Re: [PATCH 4/5] fs: honor LOOKUP_NONBLOCK for the last part of file open

Linus Torvalds <torvalds@xxxxxxxxxxxxxxxxxxxx> · Sat, 12 Dec 2020 14:03:02 -0800

On Sat, Dec 12, 2020 at 1:25 PM Jens Axboe <axboe@xxxxxxxxx> wrote:
>
> Do we ever do long term IO _while_ holding the direcoty inode lock? If
> we don't, then we can probably just ignore that side alltogether.

The inode lock is all kinds of messy. Part of it is that we have these
helper functions for taking it ("inode_lock_shared()" and friends).
Part of it is that some codepaths do *not* use those helpers and use
"inode->i_rwsem" directly. And part of it is that our comments
sometimes talk about the old name ("i_mutex").

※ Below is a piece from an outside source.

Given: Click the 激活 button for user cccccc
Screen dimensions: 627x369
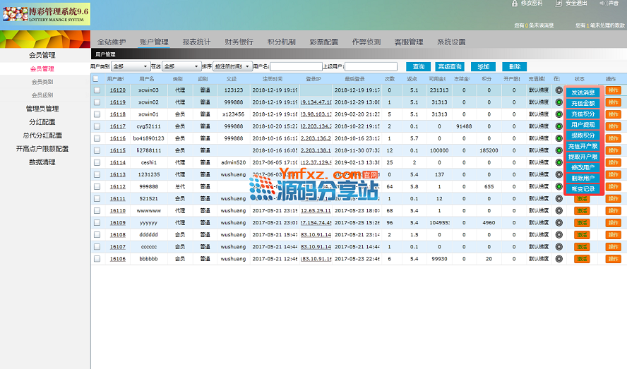Looking at the screenshot, I should pos(582,246).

The inode lock *can* be a problem. The historical problem point is
actually readdir(), which takes the lock for reading, but does so over
not just IO but also the user space accesses.

That used to be a huge problem when it was a mutex, not an rwlock. But
I think it can still be a problem for (a) filesystems that haven't
been converted to 'iterate_shared' or (b) if a slow readdir has the
lock, and a O_CREAT comes in, then new readers will block too.

Honestly, the inode lock is nasty and broken. It's made worse by the
fact that it really doesn't have great semantics: filesystems use it
randomly for internal "lock this inode" too.

A lot of inode lock users don't actually do any IO at all. The
messiness of that lock comes literally from the fact that it was this
random per-inode lock that just grew a lot of random uses. Many of
them aren't particularly relevant for directories, though.

It's one of my least favorite locks in the kernel, but practically
speaking it seldom causes problems.

But if you haven't figured out the pattern by now, let's just say that
"it's completely random".

It would be interesting to see if it causes actual problems. Because
maybe that could push us towards fixing some of them.

               Linus